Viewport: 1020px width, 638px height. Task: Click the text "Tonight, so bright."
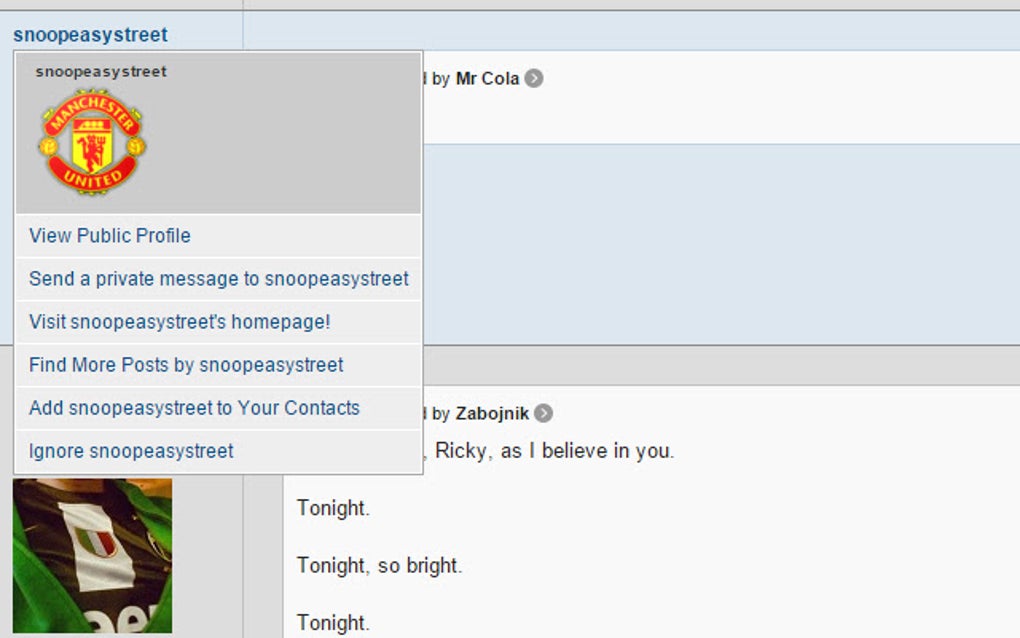(x=379, y=566)
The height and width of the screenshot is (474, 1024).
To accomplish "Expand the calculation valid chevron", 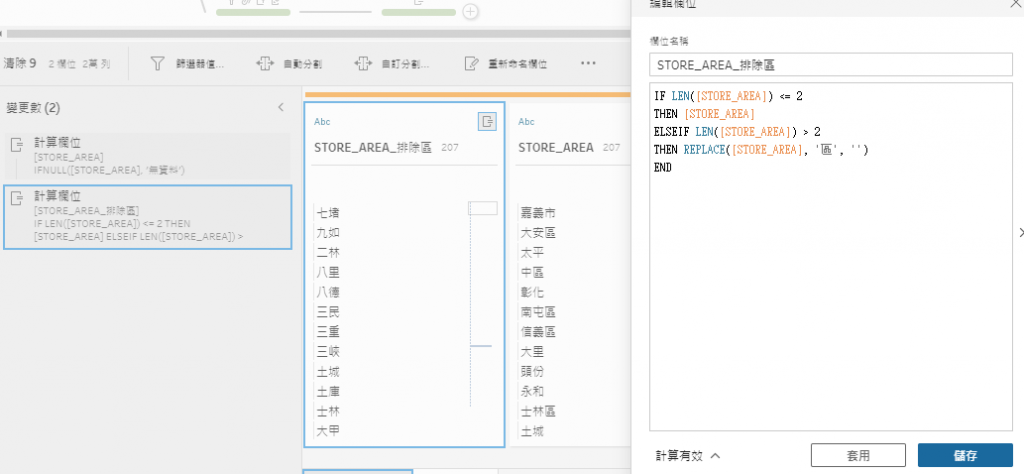I will (714, 456).
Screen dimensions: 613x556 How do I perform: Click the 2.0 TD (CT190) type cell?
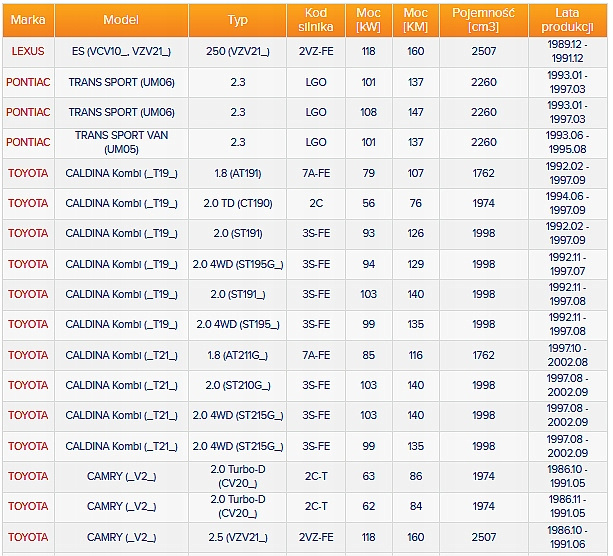(238, 203)
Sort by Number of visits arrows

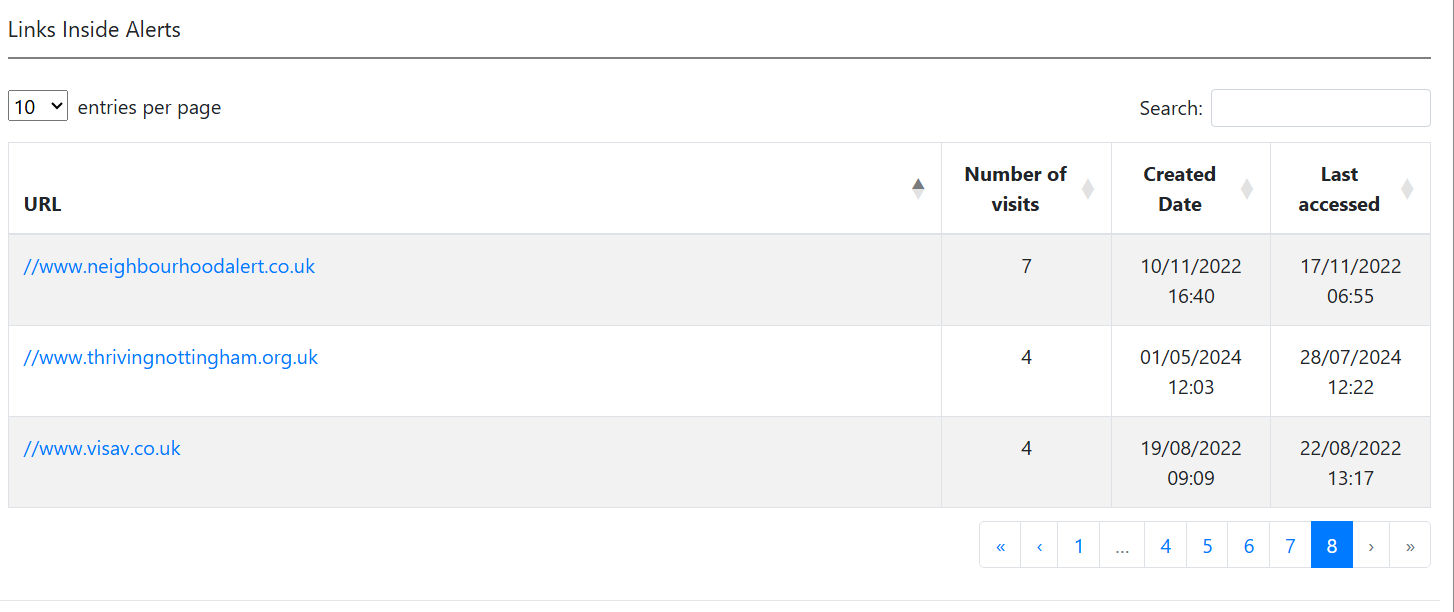pyautogui.click(x=1088, y=188)
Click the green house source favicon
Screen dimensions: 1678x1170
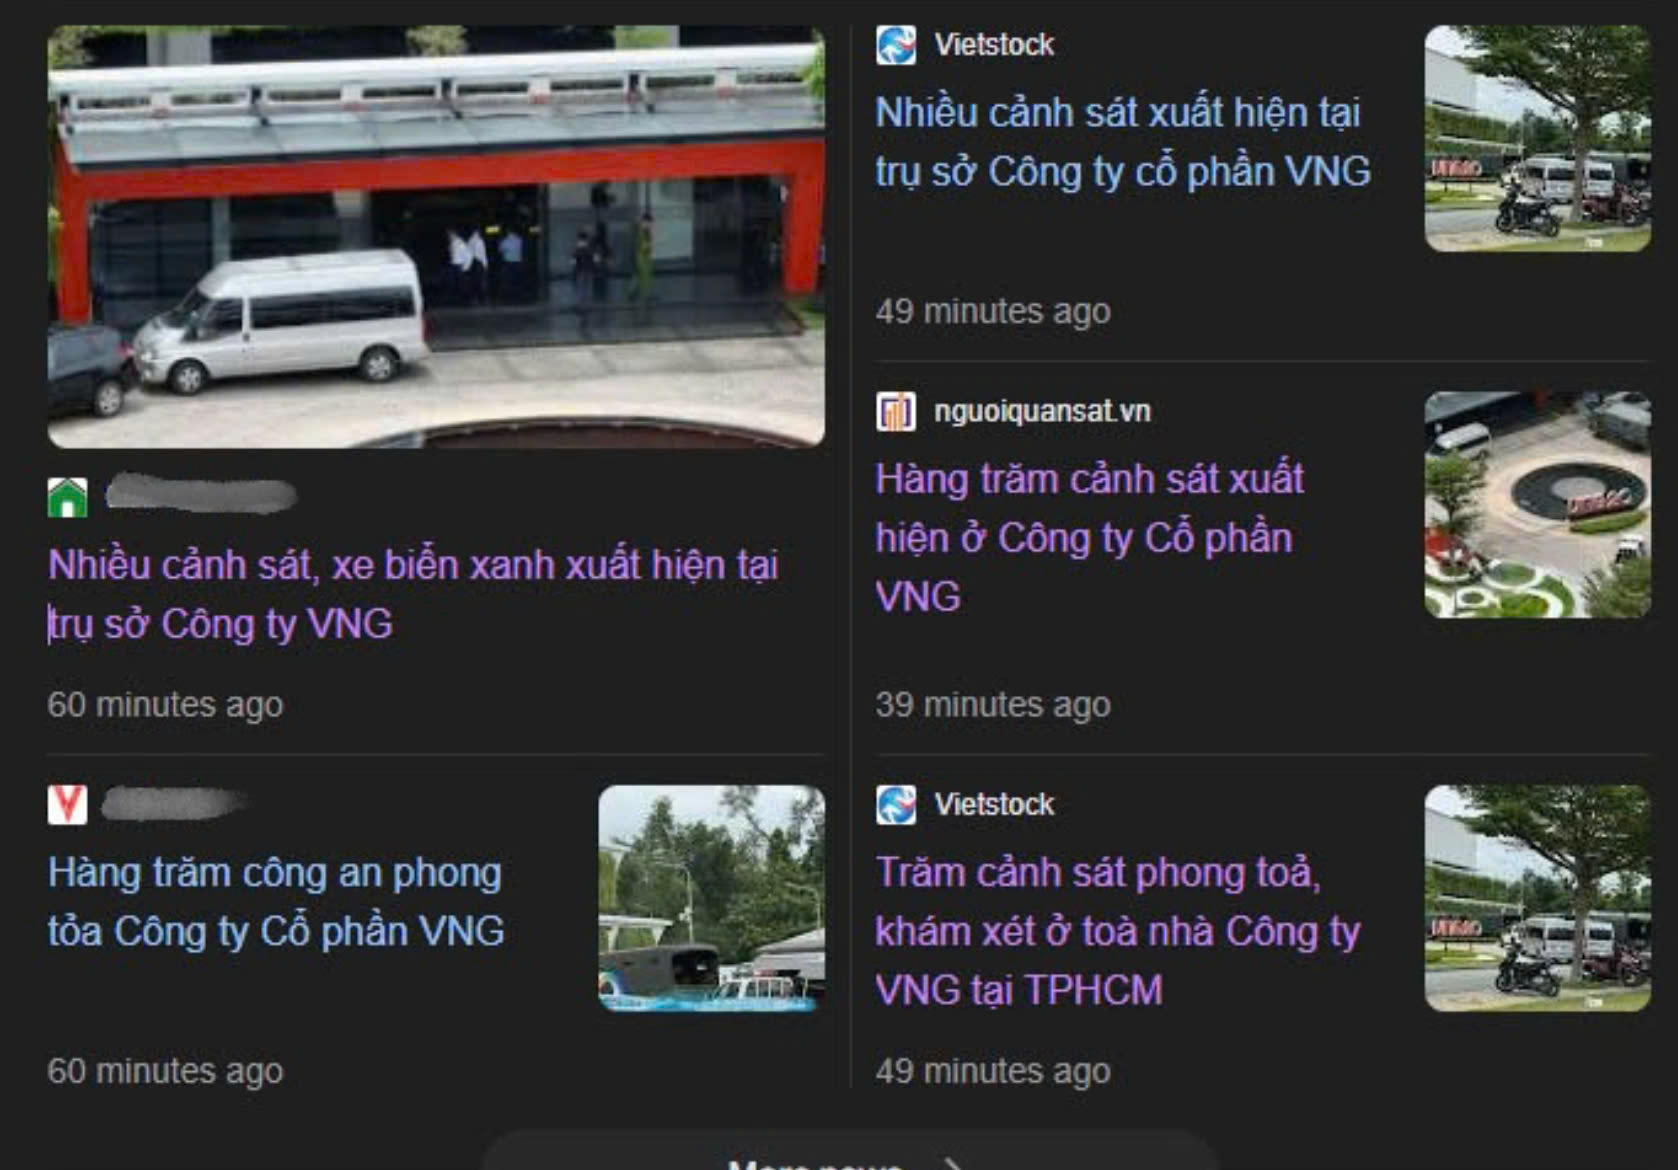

____

- [Assignment] Exactly the lines from the one containing "Click the green house source favicon" to the end of the records above, both end lines included, are to be printed, and no pictures with them.

- [Solution for this problem]
Click the green house source favicon
Screen dimensions: 1678x1170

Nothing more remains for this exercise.